Task to carry out =>
Without dropping or altering a single word, give the listing again.

Recorded data =>
____________

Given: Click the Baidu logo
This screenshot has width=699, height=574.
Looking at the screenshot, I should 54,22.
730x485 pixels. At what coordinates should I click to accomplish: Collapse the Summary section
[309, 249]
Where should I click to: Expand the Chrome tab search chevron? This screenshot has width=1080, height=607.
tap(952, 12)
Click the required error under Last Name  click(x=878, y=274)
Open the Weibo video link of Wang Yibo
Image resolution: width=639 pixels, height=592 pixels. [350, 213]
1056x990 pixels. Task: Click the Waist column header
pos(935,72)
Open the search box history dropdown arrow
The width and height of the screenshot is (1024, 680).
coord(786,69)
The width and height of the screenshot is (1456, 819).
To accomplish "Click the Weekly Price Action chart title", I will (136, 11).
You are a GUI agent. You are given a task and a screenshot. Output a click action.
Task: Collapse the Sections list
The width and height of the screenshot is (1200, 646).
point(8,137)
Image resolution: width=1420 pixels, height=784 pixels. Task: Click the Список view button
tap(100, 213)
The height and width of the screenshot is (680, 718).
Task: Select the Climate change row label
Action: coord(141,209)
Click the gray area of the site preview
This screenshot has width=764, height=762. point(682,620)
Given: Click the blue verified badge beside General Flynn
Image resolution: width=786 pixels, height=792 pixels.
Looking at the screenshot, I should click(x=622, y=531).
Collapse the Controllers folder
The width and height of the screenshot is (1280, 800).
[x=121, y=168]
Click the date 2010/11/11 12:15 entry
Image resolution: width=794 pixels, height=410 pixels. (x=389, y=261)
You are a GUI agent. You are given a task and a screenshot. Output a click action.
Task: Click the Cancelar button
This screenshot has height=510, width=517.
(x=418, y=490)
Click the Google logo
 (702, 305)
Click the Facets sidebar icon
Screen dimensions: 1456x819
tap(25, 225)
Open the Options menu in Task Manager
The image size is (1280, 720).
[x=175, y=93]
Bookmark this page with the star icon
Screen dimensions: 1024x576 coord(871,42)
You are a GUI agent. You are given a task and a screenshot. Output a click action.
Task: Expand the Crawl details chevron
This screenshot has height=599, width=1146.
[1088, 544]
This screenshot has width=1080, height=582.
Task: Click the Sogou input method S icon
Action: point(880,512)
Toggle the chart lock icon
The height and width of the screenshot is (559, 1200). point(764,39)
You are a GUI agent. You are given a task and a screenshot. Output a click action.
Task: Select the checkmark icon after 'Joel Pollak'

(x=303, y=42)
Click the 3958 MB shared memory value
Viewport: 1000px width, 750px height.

____________

Answer space =>
Given: Click the Baidu logo
This screenshot has width=699, height=574.
Looking at the screenshot, I should 54,22.
730x485 pixels. At what coordinates should I click to accomplish: Collapse the Summary section
[309, 249]
Where should I click to: Expand the Chrome tab search chevron? This screenshot has width=1080, height=607.
tap(952, 12)
Click the required error under Last Name  click(x=878, y=274)
Open the Weibo video link of Wang Yibo
Image resolution: width=639 pixels, height=592 pixels. [350, 213]
1056x990 pixels. Task: Click the Waist column header
pos(935,72)
Open the search box history dropdown arrow
The width and height of the screenshot is (1024, 680).
coord(786,69)
The width and height of the screenshot is (1456, 819).
To accomplish "Click the Weekly Price Action chart title", I will (136, 11).
You are a GUI agent. You are given a task and a screenshot. Output a click action.
Task: Collapse the Sections list
The width and height of the screenshot is (1200, 646).
point(8,137)
Image resolution: width=1420 pixels, height=784 pixels. Task: Click the Список view button
tap(100, 213)
The height and width of the screenshot is (680, 718).
Task: Select the Climate change row label
Action: coord(141,209)
Click the gray area of the site preview
This screenshot has width=764, height=762. point(682,620)
Given: Click the blue verified badge beside General Flynn
Image resolution: width=786 pixels, height=792 pixels.
Looking at the screenshot, I should click(x=622, y=531).
Collapse the Controllers folder
The width and height of the screenshot is (1280, 800).
[x=121, y=168]
Click the date 2010/11/11 12:15 entry
Image resolution: width=794 pixels, height=410 pixels. (x=389, y=261)
You are a GUI agent. You are given a task and a screenshot. Output a click action.
Task: Click the Cancelar button
This screenshot has height=510, width=517.
(x=418, y=490)
Click the Google logo
 (702, 305)
Click the Facets sidebar icon
Screen dimensions: 1456x819
tap(25, 225)
Open the Options menu in Task Manager
The image size is (1280, 720).
[x=175, y=93]
Bookmark this page with the star icon
Screen dimensions: 1024x576 coord(871,42)
You are a GUI agent. You are given a task and a screenshot. Output a click action.
Task: Expand the Crawl details chevron
This screenshot has height=599, width=1146.
[1088, 544]
This screenshot has width=1080, height=582.
Task: Click the Sogou input method S icon
Action: point(880,512)
Toggle the chart lock icon
The height and width of the screenshot is (559, 1200). point(764,39)
You are a GUI agent. You are given a task and a screenshot. Output a click action.
Task: Select the checkmark icon after 'Joel Pollak'

(x=303, y=42)
Click the 3958 MB shared memory value
Viewport: 1000px width, 750px height.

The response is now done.